Friday, April 11, 2008

Speaking of liars

Senator Leahy pursued Attorney General Mukasey's recent misleading (if not totally fabricated) remarks in San Francisco. Mukasey allowed that he might have gotten the country wrong, blah, blah, blah.

Glenn Greenwald, who--thank you, Jesus--will not let go of this, comments in an update to his post today:
UPDATE: The commenter selise, one of the most reliable sources around, has posted a transcript of the Leahy-Mukasey exchange that is somewhat different (and even more damning) than the source quoted above. Mukasey claims that his only point was that no warrant should be required for foreign-to-foreign calls, but virtually nobody contests that. Indeed, that has always been the law under FISA -- certainly it was the law as of 9/11 -- and there was absolutely nothing preventing them from having intercepted and investigated that call (more details on that here, from Kevin Fenton).

Moreover, virtually everyone in Congress -- including even Russ Feingold and Rush Holt -- were willing to amend FISA to clarify further that no warrants are required to eavesdrop on such calls, but the President threatened to veto any such amendment unless it was accompanied by telecom amnesty.

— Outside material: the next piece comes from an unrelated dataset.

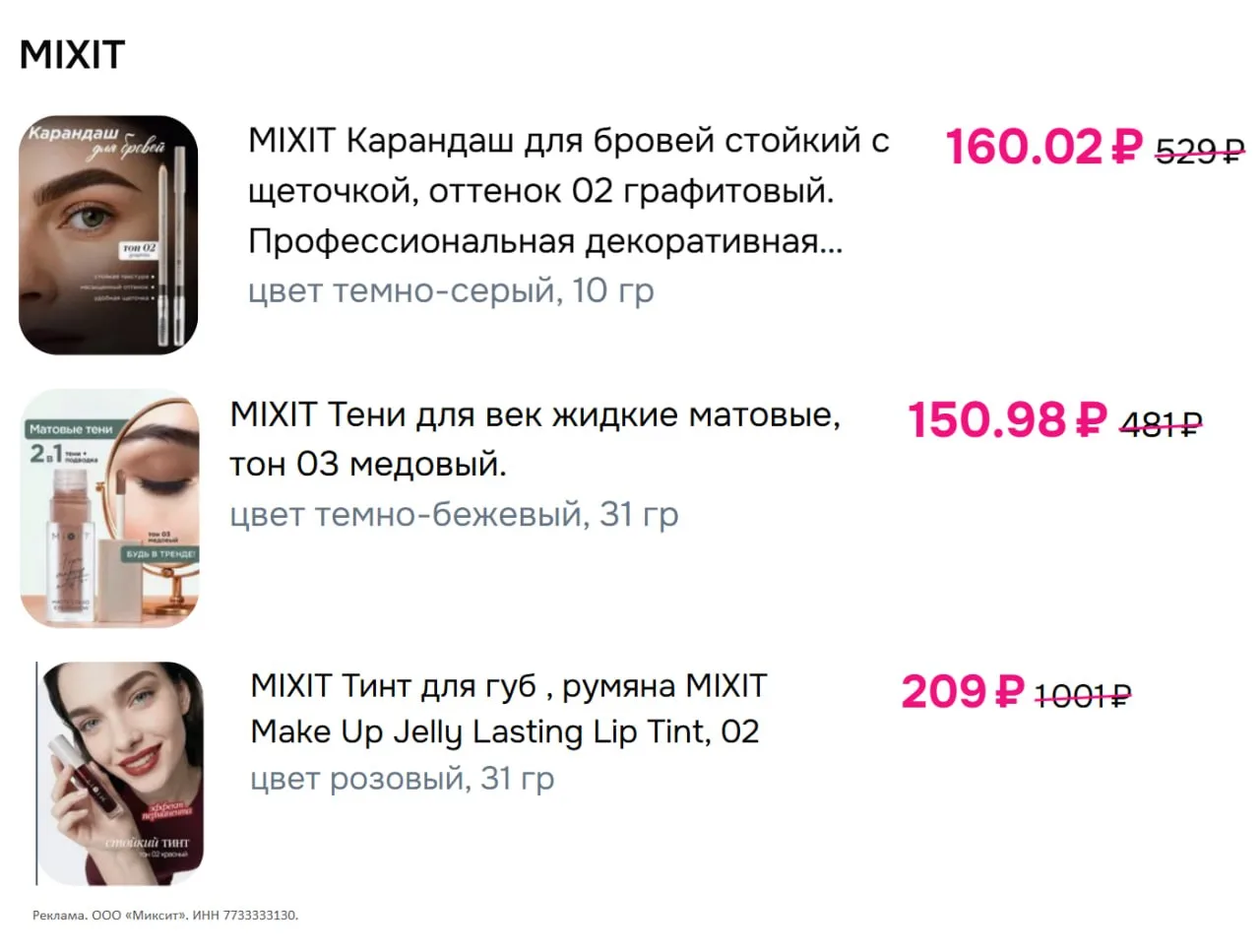The width and height of the screenshot is (1260, 952).
Task: Open the MIXIT liquid matte eyeshadow title
Action: pyautogui.click(x=535, y=439)
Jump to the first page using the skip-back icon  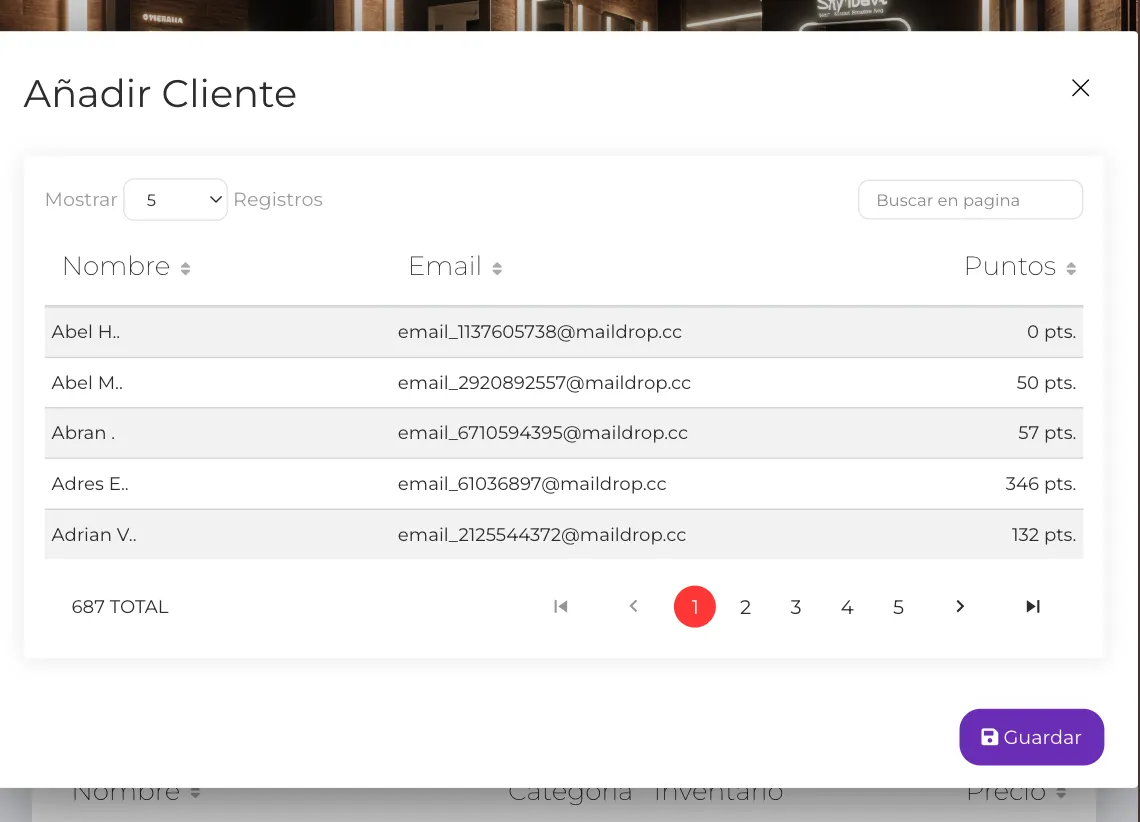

So it's hard to believe -- to put it mildly -- that Mukasey's only point was that foreign-to-foreign calls shouldn't require warrants, since (a) nobody contests that and (b) no warrants were required for such calls as of 9/11. His point was that FISA's warrant requirements prevented discovery of the 9/11 attack ("We've got three thousand people who went to work that day and didn't come home to show for that") and that claim is every bit as false as Mukasey's description of the call itself.
[Emphasis mine]

From selise's transcript:
Mukasey: The one thing I got wrong was the geography. It did not come from Afghanistan. I got the country wrong, but other than that it was spot on, and I will be happy to provide you with the page. And the point to be made there was not that we could not have monitored it under FISA, but rather that no FISA application should have been necessary to monitor a foreign target in a foreign country. I was speaking generally to the desirability of getting a bill passed, as you know we've been having a lot of trouble with that, but I'd be happy to get you the reference. You're right it's not in the 9/11...

Leahy: Then we don't need FISA to monitor a foreign source.

Mukasey: We shouldn't need it.

Leahy: We didn’t need it then. And we don't today.
There is no end to their obfuscation.